Written exercise: Count the lines below that contain the string "screenshot", with case significant, and give only the number.

[start Material to process]

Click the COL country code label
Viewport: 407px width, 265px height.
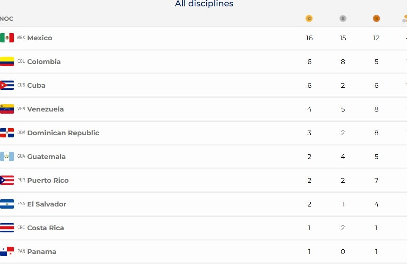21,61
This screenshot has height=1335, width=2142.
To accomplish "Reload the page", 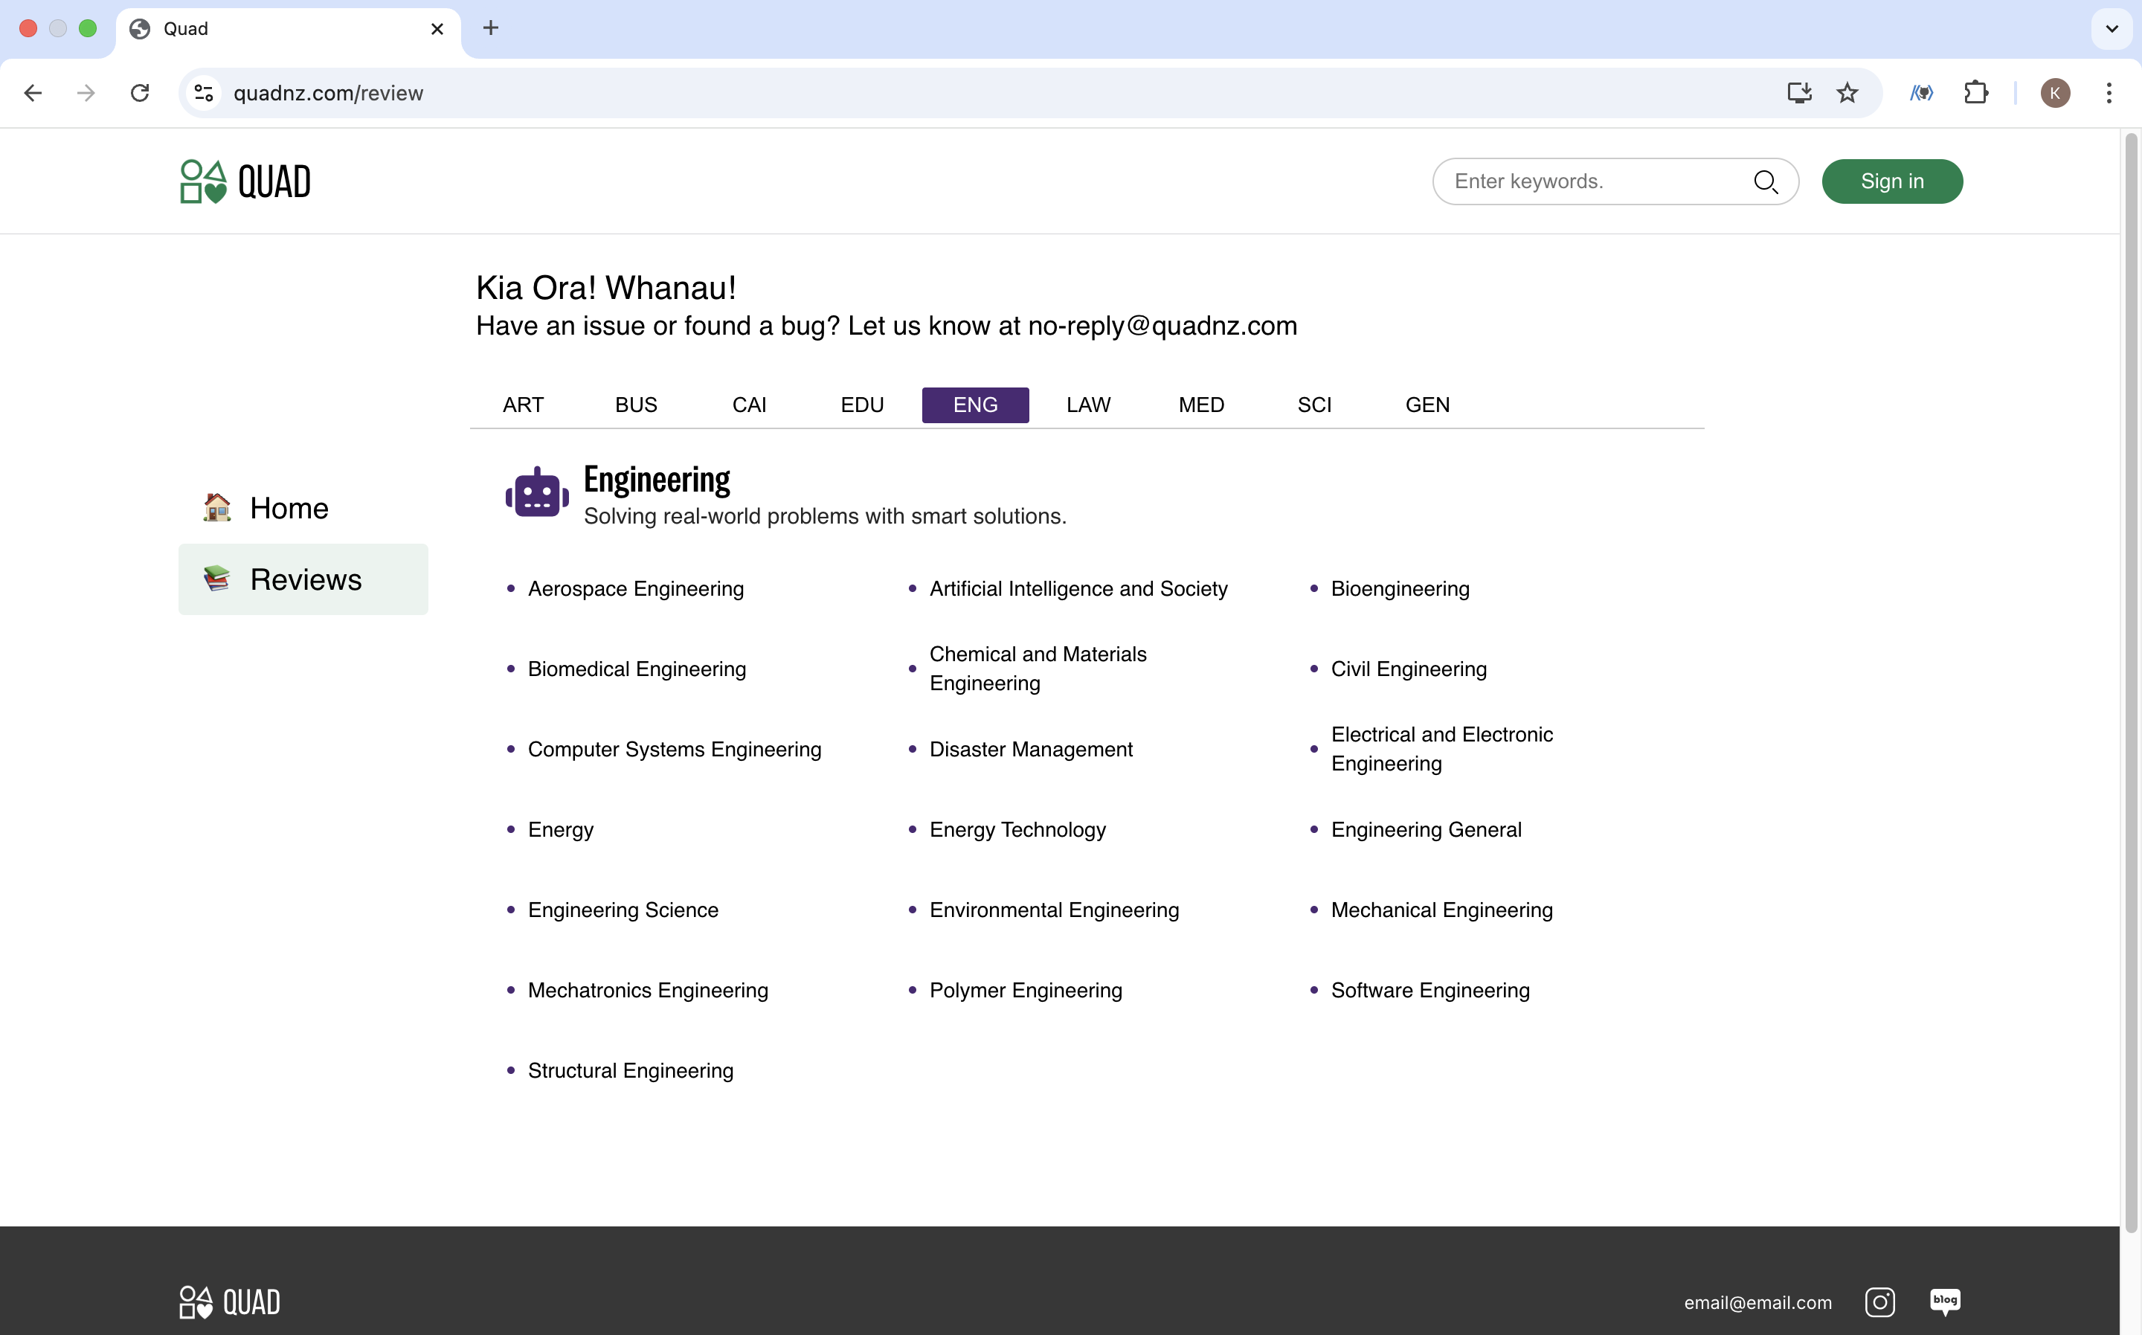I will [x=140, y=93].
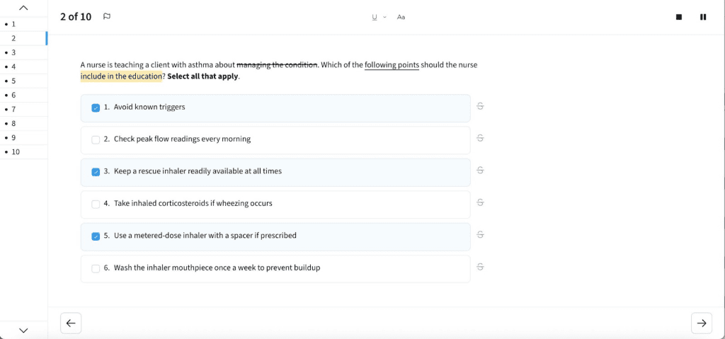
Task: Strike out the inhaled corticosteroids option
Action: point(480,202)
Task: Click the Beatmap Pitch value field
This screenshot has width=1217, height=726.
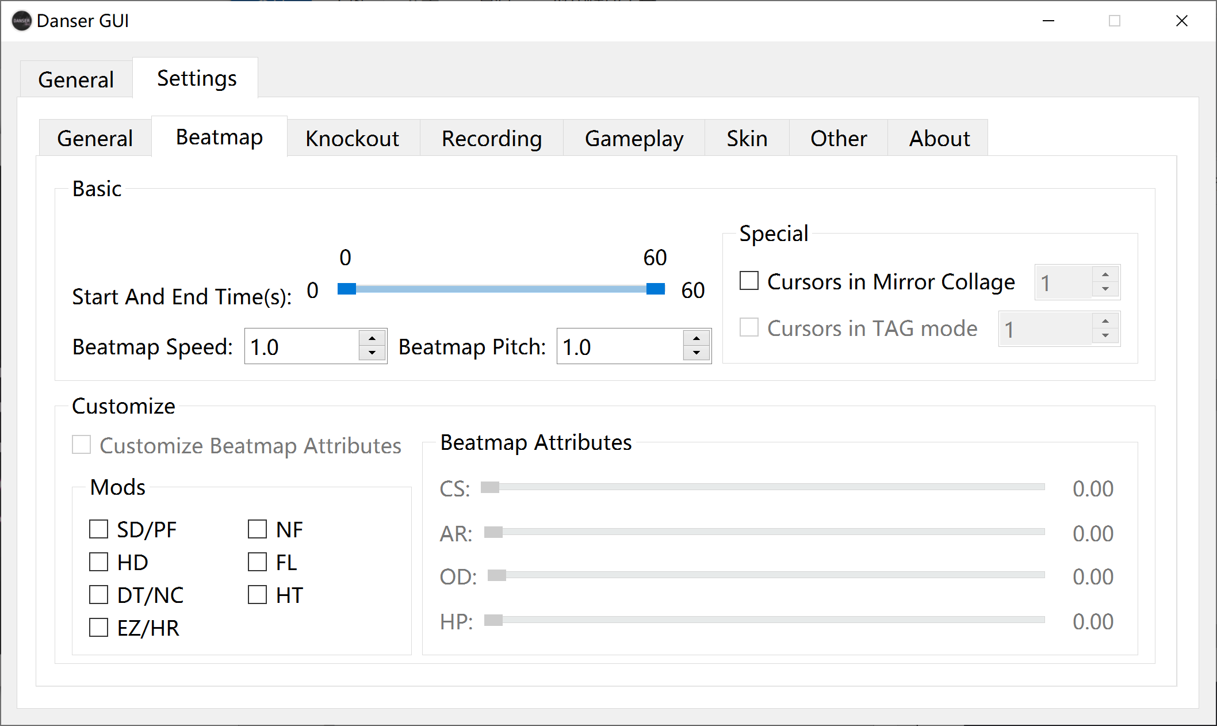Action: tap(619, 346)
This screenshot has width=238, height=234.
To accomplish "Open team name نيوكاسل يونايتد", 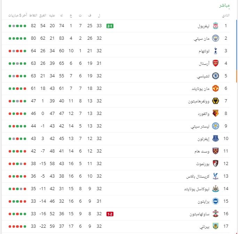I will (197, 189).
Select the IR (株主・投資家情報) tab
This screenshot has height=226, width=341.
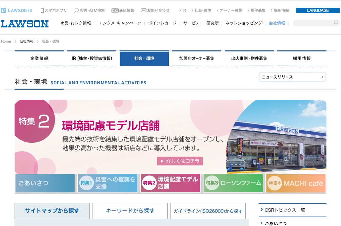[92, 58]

[end Material to process]

Solution below: 4